======== Brano ========

Sergio CITTI: grande amico di Pasolini; era un filosofo proveniente da ambienti sottoproletari; aveva letto solo Epicuro.

Il suo assoluto pessimismo gli permetteva di godere ciò che di bello la vita gli offriva; in Ostia rappresenta la donna come essere demoniaco, non sulla base di una ideologia o una cultura misogina, ma per una sua personale ossessione; in Storie scellerate manifesta un senso della morte del tutto laico, al contrario di quello pasoliniano che si basa sul mistero anche religioso.

Sergej Michailovič EJZENŠTEIN: regista dal grande talento, non amato però da Pasolini a causa del suo servilismo propagandistico nei confronti del regime sovietico.





Federico FELLINI: il suo eccesso di amore per la realtà lo porta a trasfigurare la realtà stessa; i personaggi dei suoi film sono spesso degli stravaganti, che contraddicono l'apparente razionalità della realtà, che è insieme dolce e orribile. Il suo è un "realismo creaturale", non fondato cioè su un'unica assoluta ideologia. L'irrazionalismo cattolico lo rende barocco e decadente (Pasolini profetizza che il neodecadentismo felliniano avrebbe preceduto un periodo di neodecadentismo letterario): per lui la società è immodificabile, non si possono evitare le sue brutture, tuttavia ogni cosa o persona è come pervasa dalla Grazia. Come fa Fellini a vedere purezza e vitalismo anche nella massa piccolo-borghese, cioè nel ceto medio, che a Pasolini invece appare tremendamente conformista e razzista? Ciò può accadere proprio per quell'eccesso di amore irrazionale di cui sopra si è detto.

======== Estratti di dati ========

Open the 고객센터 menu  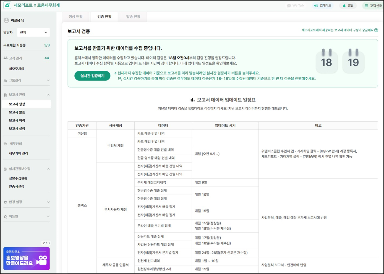pyautogui.click(x=373, y=6)
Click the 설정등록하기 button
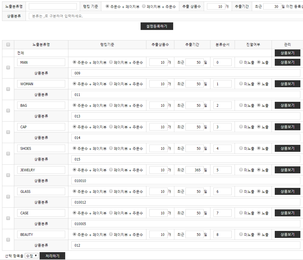The image size is (303, 260). point(157,26)
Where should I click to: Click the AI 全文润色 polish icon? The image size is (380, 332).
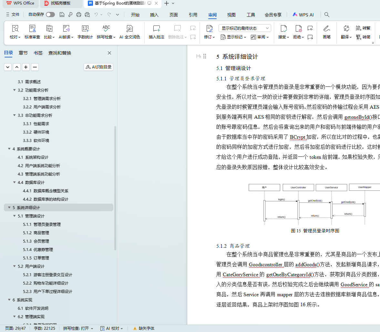(129, 29)
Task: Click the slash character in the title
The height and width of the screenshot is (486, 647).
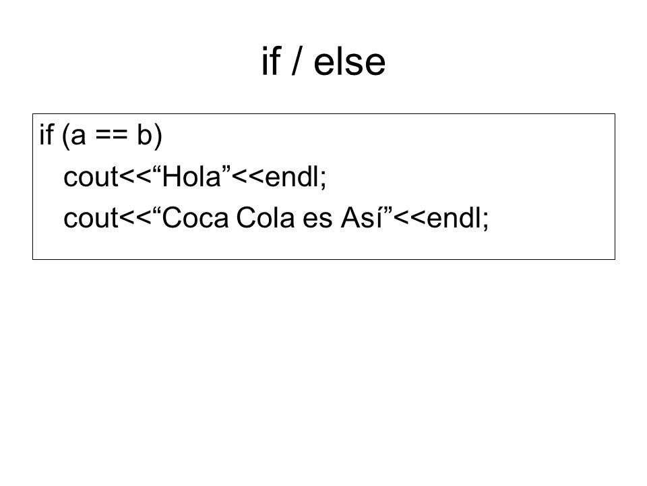Action: pyautogui.click(x=297, y=61)
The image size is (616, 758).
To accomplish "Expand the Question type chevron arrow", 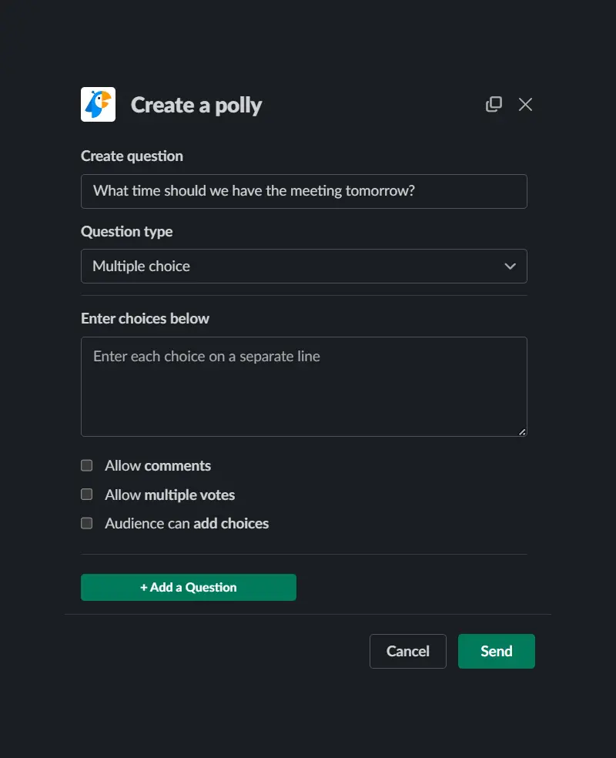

========

→ **Elenco attività**:
#1 Riporti fedelmente il tratto del brano che va da "Il suo assoluto" fino a "del regime sovietico.".
#2 Secondo il brano, quale unico autore aveva letto Sergio Citti?
#3 Prosegua il testo sui registi giudicati da Pasolini a partire dal punto in cui si arresta.

→ **Risposte in ordine**:
#1
Il suo assoluto pessimismo gli permetteva di godere ciò che di bello la vita gli offriva; in Ostia rappresenta la donna come essere demoniaco, non sulla base di una ideologia o una cultura misogina, ma per una sua personale ossessione; in Storie scellerate manifesta un senso della morte del tutto laico, al contrario di quello pasoliniano che si basa sul mistero anche religioso.

Sergej Michailovič EJZENŠTEIN: regista dal grande talento, non amato però da Pasolini a causa del suo servilismo propagandistico nei confronti del regime sovietico.

#2 Epicuro.

#3
Marco FERRERI: de La grande abbuffata, film nel quale quattro uomini medio-borghesi intendono suicidarsi con una smisurata ingestione di cibi raffinati, si domanda se la finalità del regista è quella di denunciare l'assoluta mancanza di logica nella realtà, che sarebbe quindi del tutto arbitraria, non dialettica, tale da produrre ripetizioni e non evoluzioni: l'uomo di fronte all'assurdo quindi non può che attuare una contestazione assoluta.

Pietro GERMI: difendendo qualunquisticamente la morale corrente e avendo un atteggiamento vitalistico e privilegiando la salute sessuale, questo regista, agli occhi del nostro critico, rimuove nella zona dell'inconscio la propria omoerotia, perché chi enfatizza la virilità spesso cela pulsioni omosessuali.



Jean-Luc GODARD: è, inconsapevolmente, un codificatore di linguaggio cinematografico, perché metà mondo del cinema segue il suo stile, ma egli si difende da ciò, dall'inconsapevole moralismo tipicamente francese che lo contraddistingue, se ne difende appunto con rabbia ingenua, volendo essere rispetto agli altri uomini, fratello e non padre.



Alexander KLUGE: Gli artisti sotto la tenda del circo: perplessi, film che denuncia la tragedia della vita, che è nel farsi delle cose nella nostra testa senza che si giunga ad una conclusione.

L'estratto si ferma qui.